A medieval gesture riddle: 'To take VII from VIII and have VI left'
In the fourth century Symphosius wrote a book, which contained one hundred riddles. He even provided the answers to all the riddles. For the majority of the riddles the answers are relatively easy to guess. However, there is one exception, riddle number 96, which reads as follows:
If you this marvel to believe will design
Hold eight upon your hand - I'll make it plain
Take seven away, and yet will six remain
The answer for this riddle is: 'To take VII from VIII and have VI left'. This answer is most perplexing and appears to challenge the very foundations of our knowledge of arithmetic. In the early medieval era it was thought to be interesting or significant enough to be repeated in another book of riddles written by Alcuin in the eighth century. The answer given by Alcuin, and earlier by Symphosius, appears to be more confusing than enlightening. They both state that this riddle is worked out on the hands, which suggests that it is solved through computus digitorum. It has been thought that this riddle is a mnemonic or even a clue to the lost method of calculation with the hands. Both of these seem to be unsatisfactory solutions to its meaning; yet it is a very intriguing riddle. This paper considers this intriguing riddle and proposes a different solution to it.
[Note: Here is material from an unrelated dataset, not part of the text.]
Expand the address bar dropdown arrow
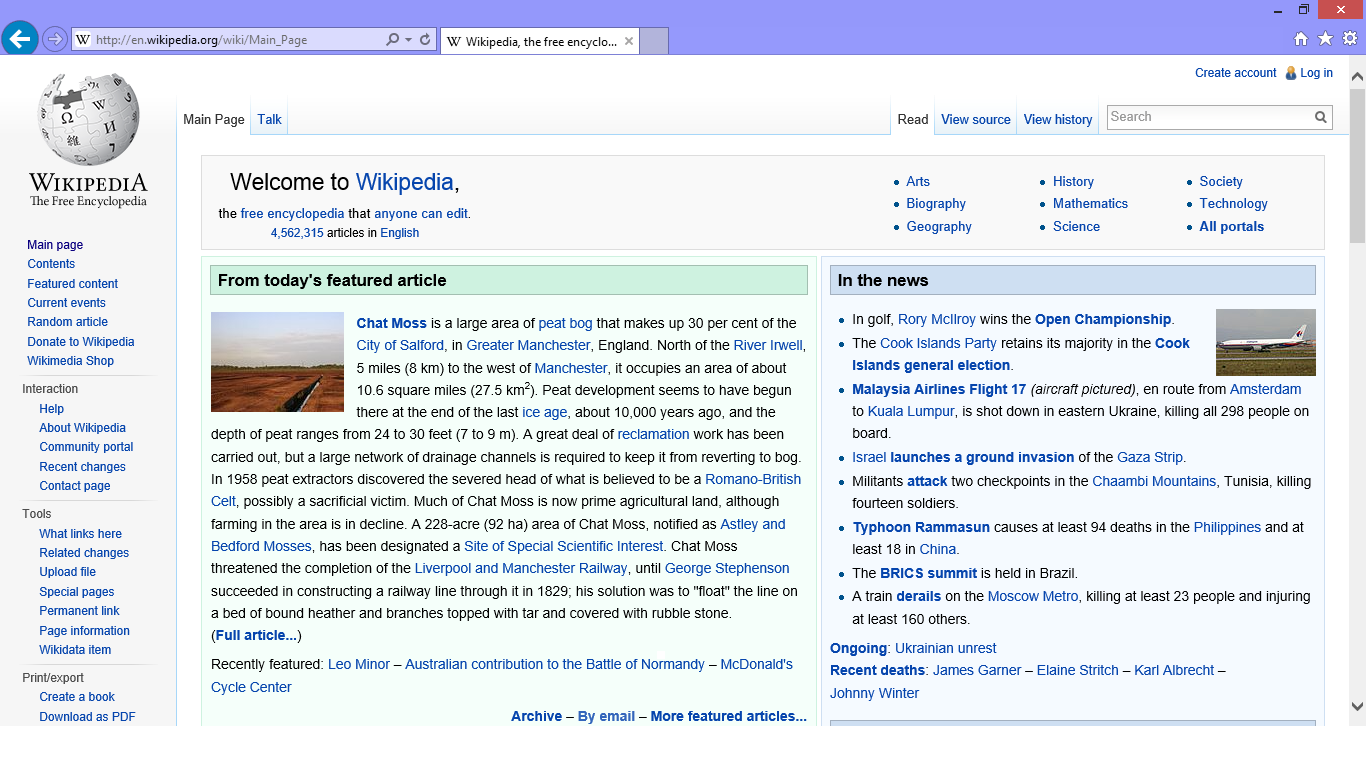Image resolution: width=1366 pixels, height=768 pixels. click(409, 40)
Byzantine seals unearthed by the archaeological excavations at the Geni mosque in Bitola
The present text intends to bring more historical information from the recently discovered two lead seals found by the archaeological excavations at the porch of the Yeni mosque in Bitola. Both seals can be dated to the last decades of the eleventh century and they provide a unique insight into the history of medieval Bitola. According to their inscriptions the first one can be attributed to the corps of Manglavites - the imperial or ecclesiastical guard. The second seal belongs to the military commander Theodore the Vestiarches, but his historical identification remains problematic. The foundations of a church recently discovered by the archaeological excavations underneath indicates that at the end of the eleventh century Bitola was an active religious and administrative centre.
Shifting terrain: Italy and Germany dancing in their own tapestry
Adelheid, dowager empress of Germany in the late tenth century, owned more lands than her son the emperor. She had inherited them from her father, Rudolf, king of Burgundy and Italy, and from her first husband, Lothar, king of Italy. The possession of these lands was arguably the most important source of power in the tenth century although seldom discussed in current historical studies. In 952, Adelheid brought the kingdom of Italy to her second marriage with Otto, king of Germany and emperor of Germany to be. The sophisticated Italian court culture met the vibrant German 'new culture' and both were enriched. Adelheid continued to rule her lands during her marriage to him and after his death. As land was a source of power, she wielded considerable authority in her own right. This paper seeks to understand the sources of the ownership of the land and how effectively Adelheid used it as a tool of rulership blending two cultures - the one into which she was born and the other into which she married.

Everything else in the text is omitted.